## Your instructions
Read through the entries below and copy each line where "agent" turns up.

== Input data ==

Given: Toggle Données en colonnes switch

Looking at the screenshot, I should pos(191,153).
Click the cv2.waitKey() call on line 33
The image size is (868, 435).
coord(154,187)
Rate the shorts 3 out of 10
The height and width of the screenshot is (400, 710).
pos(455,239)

===
== Input data ==

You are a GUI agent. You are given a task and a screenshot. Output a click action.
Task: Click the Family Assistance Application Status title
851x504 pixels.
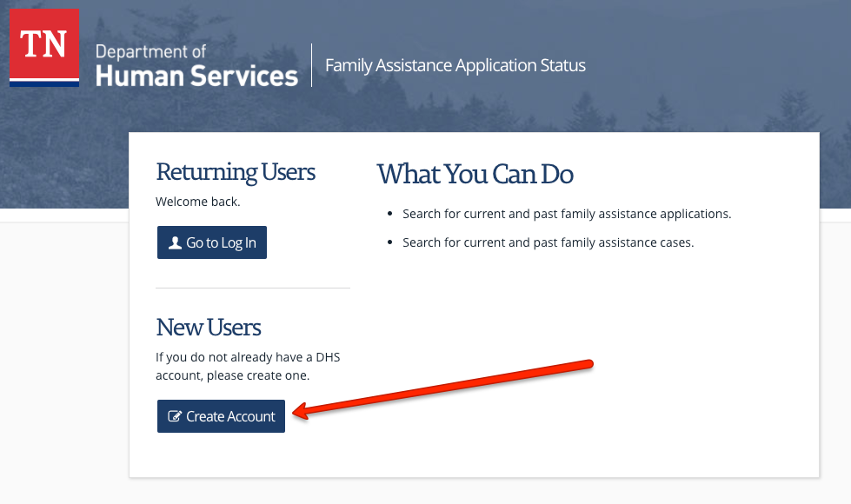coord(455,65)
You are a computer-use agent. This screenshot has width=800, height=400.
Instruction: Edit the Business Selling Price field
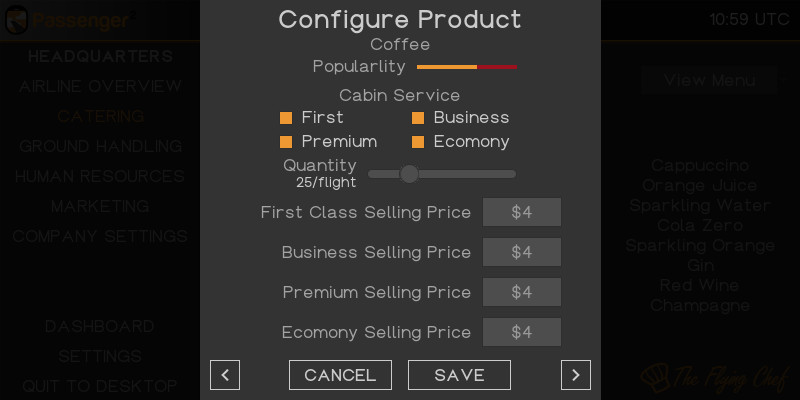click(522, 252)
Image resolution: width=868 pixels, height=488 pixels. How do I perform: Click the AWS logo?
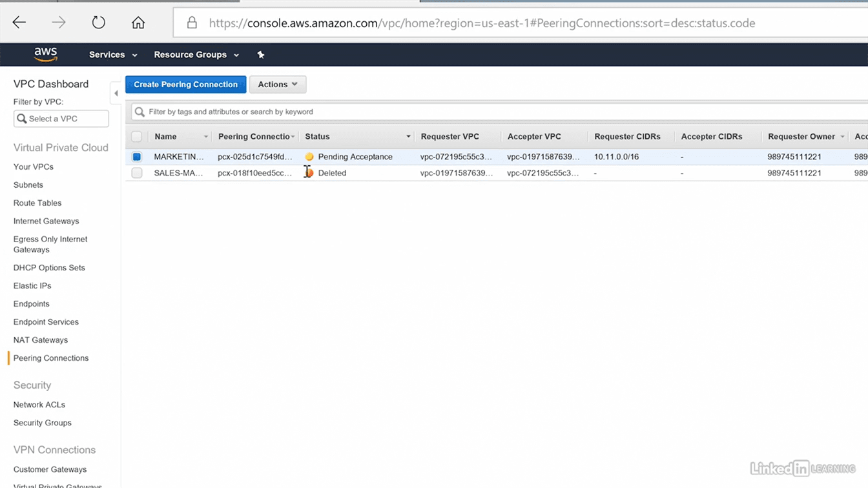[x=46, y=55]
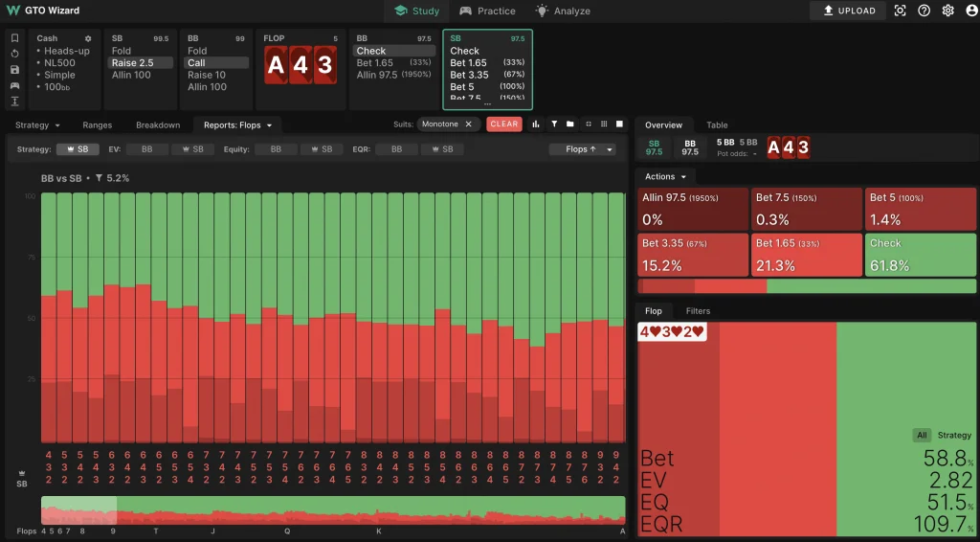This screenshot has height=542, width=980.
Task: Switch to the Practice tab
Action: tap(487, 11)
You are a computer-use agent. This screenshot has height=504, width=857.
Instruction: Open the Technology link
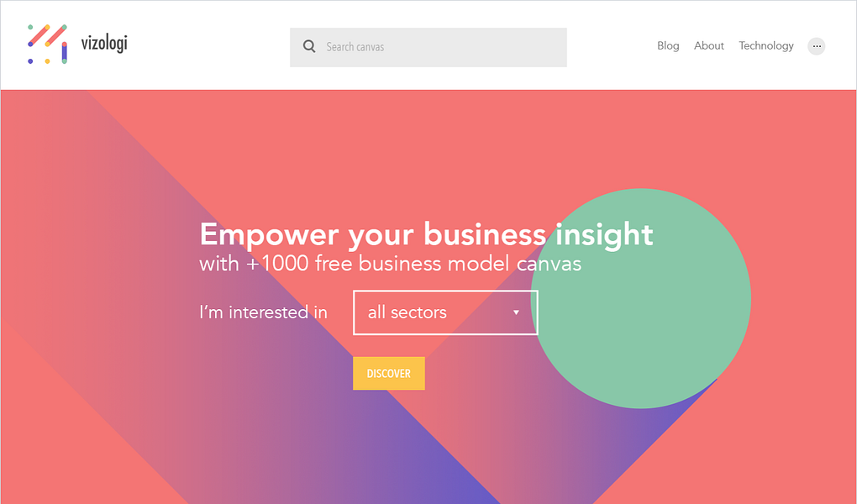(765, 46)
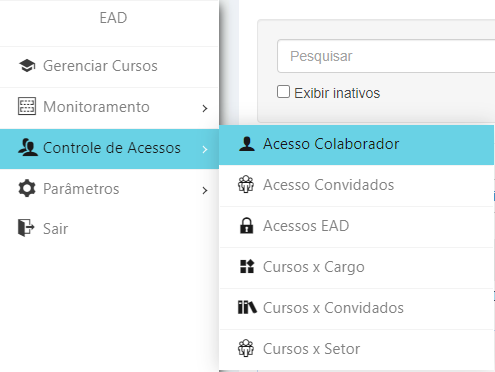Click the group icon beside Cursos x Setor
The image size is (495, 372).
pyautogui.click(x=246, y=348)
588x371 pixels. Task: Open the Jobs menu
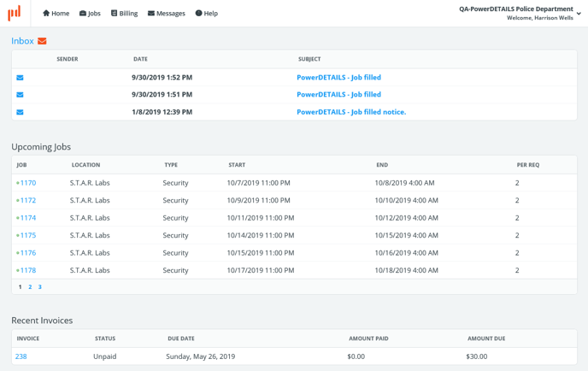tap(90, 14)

===
== Input data ==

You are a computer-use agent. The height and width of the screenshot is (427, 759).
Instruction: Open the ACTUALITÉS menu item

===

## Expected output
You are a GUI agent. You are given a task and a screenshot. Output a click action.
You are a computer-use agent. This screenshot has width=800, height=400.
You are a computer-use agent. This screenshot has height=504, width=857.
You are a computer-use agent. The height and width of the screenshot is (427, 759).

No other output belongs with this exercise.